▶ [YOUR OBJECTIVE] Once you have read the records below, restate them word for word.

EXTRACTED DATA START

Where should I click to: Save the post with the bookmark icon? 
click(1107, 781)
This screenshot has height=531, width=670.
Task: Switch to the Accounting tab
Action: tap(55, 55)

EXTRACTED DATA END

▶ [RESULT FOR THIS EXERCISE]
Where should I click to: Save the post with the bookmark icon? 
click(1107, 781)
This screenshot has height=531, width=670.
Task: Switch to the Accounting tab
Action: tap(55, 55)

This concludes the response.